Given request —
Can you pick up the PyIVM clustering-metrics description below after its last sentence and carry it on?

Text —

Python library for clustering quality index metrics with original and adjusted forms

These details have not been verified by PyPI

Project links

Project description

PyIVM - Python Library for Clustering Quality Metrics

A comprehensive Python library for computing clustering quality metrics with both original and adjusted forms, making clustering evaluation more reliable and meaningful.

Why Adjusted Metrics?

Traditional clustering metrics have a fundamental problem: they're biased and unreliable when comparing different clustering solutions. For example, some metrics artificially favor clusterings with more clusters, while others behave inconsistently across different datasets. This makes it nearly impossible to fairly evaluate which clustering is actually better.

Source excerpt —
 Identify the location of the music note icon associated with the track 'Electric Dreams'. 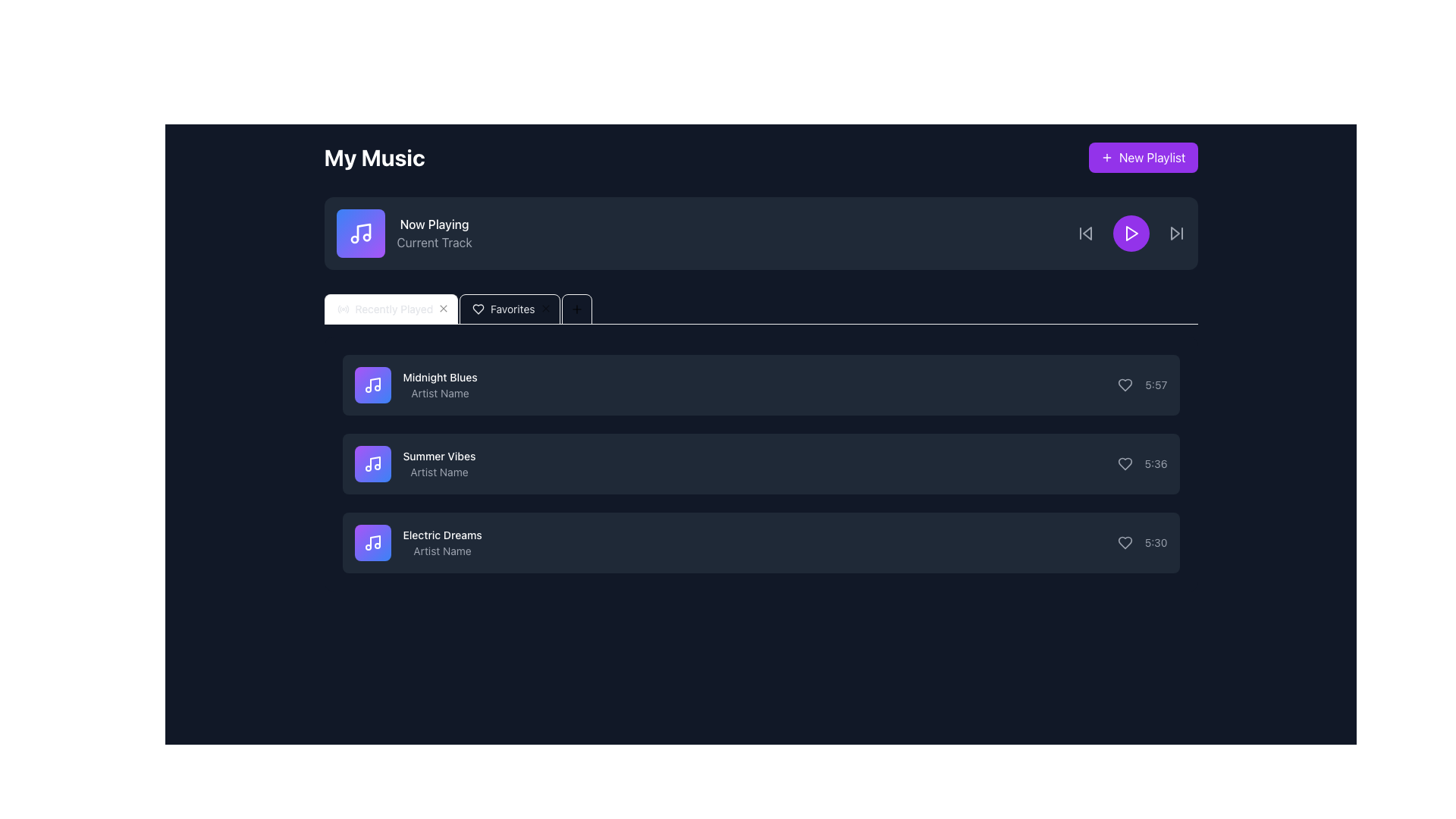
(372, 542).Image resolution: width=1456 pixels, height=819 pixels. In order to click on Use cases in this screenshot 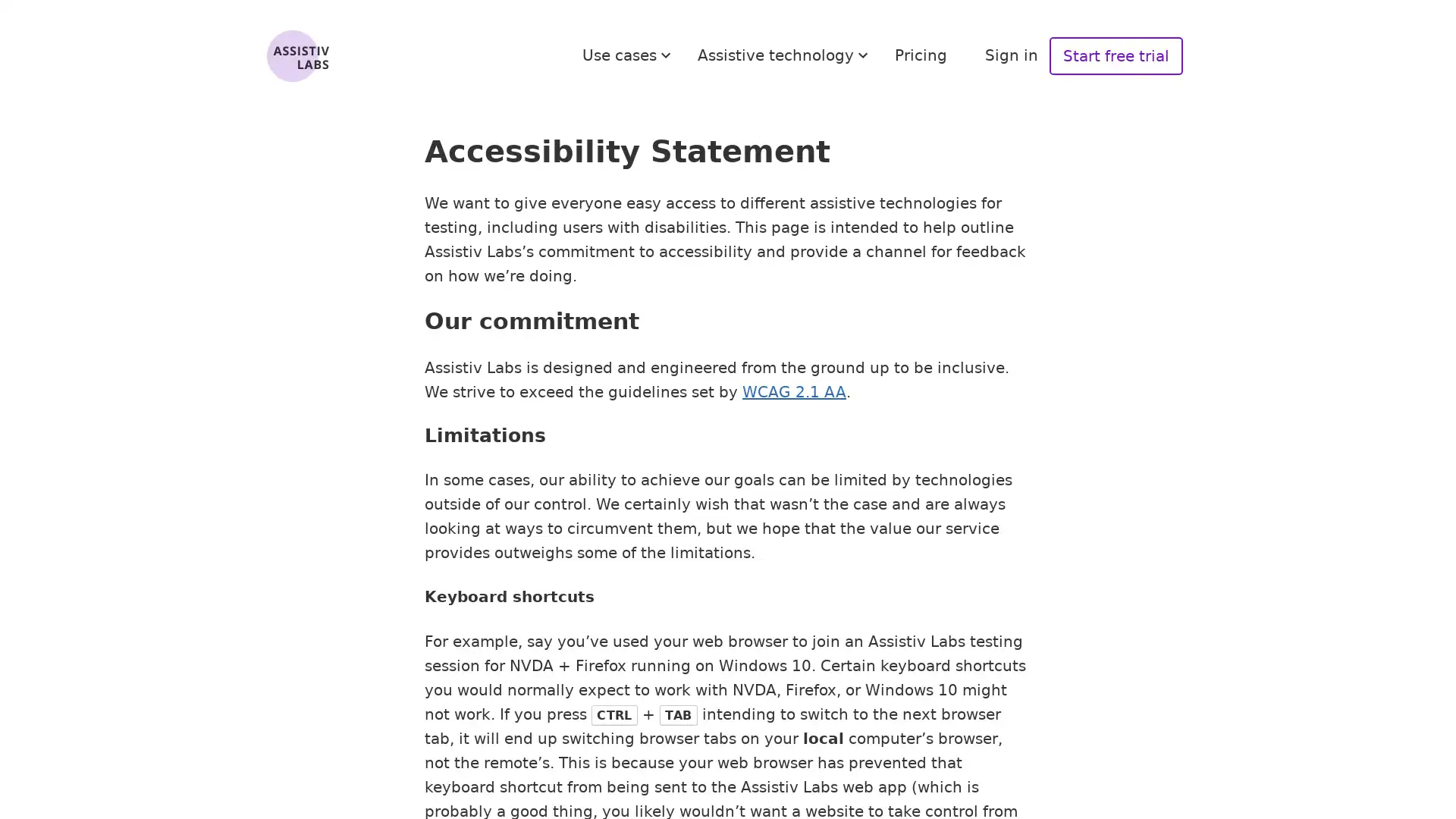, I will do `click(629, 55)`.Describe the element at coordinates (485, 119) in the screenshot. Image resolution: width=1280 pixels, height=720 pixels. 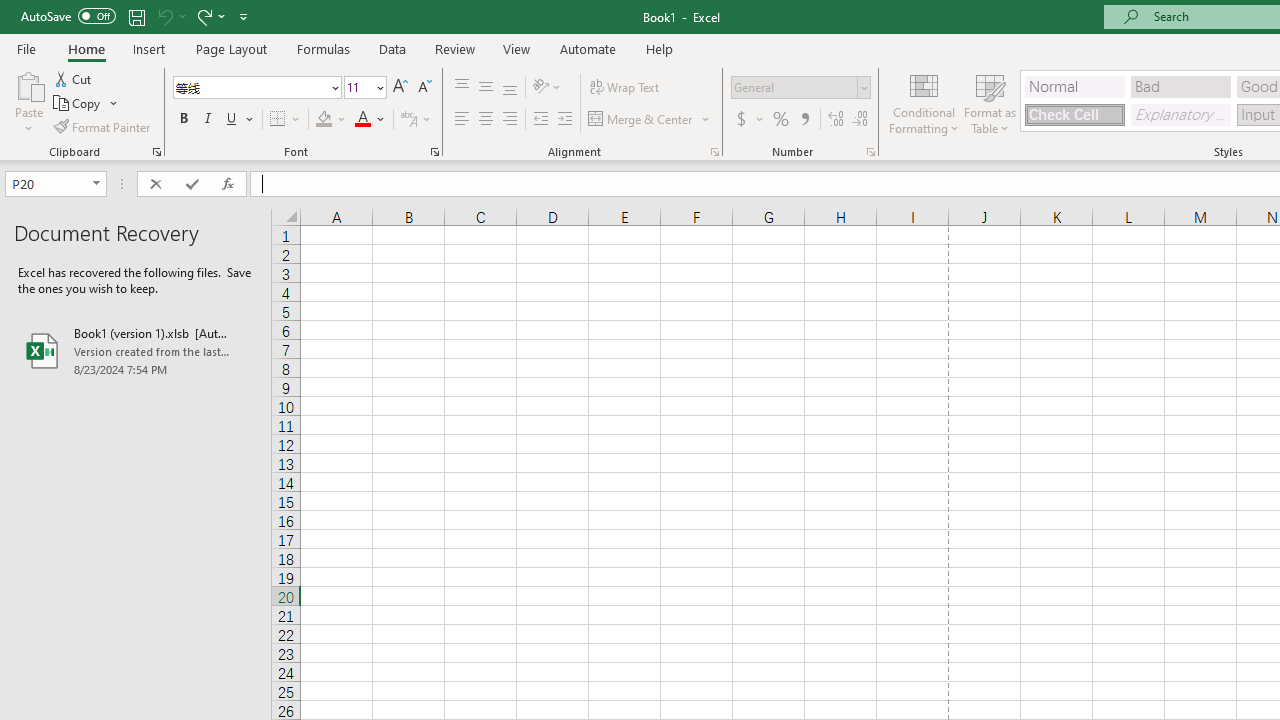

Result —
PyIVM solves this with adjusted metrics (TPAMI 2025). The adjusted versions remove these biases and provide consistent, reliable scores that enable fair comparison across different numbers of clusters and datasets. Moreover, all adjusted metrics use a simple "higher = better" interpretation, making clustering evaluation straightforward.

Features

Six essential clustering metrics: Calinski-Harabasz, Davies-Bouldin, Dunn, I-Index, Silhouette, and Xie-Beni
Original + Adjusted forms: Traditional metrics plus improved adjusted variants
Easy to use: Simple API that works with scikit-learn and numpy arrays

Installation

pip install pyivm

Quick Start

import numpy as np
import pyivm

# Your clustering data
X = np.random.rand(100, 2)  # Features
labels = np.random.randint(0, 3, 100)  # Cluster assignments

# Compute metrics (higher = better clustering)
calinski_score = pyivm.calinski_harabasz(X, labels)
silhouette_score = pyivm.silhouette(X, labels)

# For better cluster comparison, use adjusted forms
calinski_adj = pyivm.calinski_harabasz(X, labels, adjusted=True)
silhouette_adj = pyivm.silhouette(X, labels, adjusted=True)

print(f"Calinski-Harabasz: {calinski_score:.3f} (adjusted: {calinski_adj:.3f})")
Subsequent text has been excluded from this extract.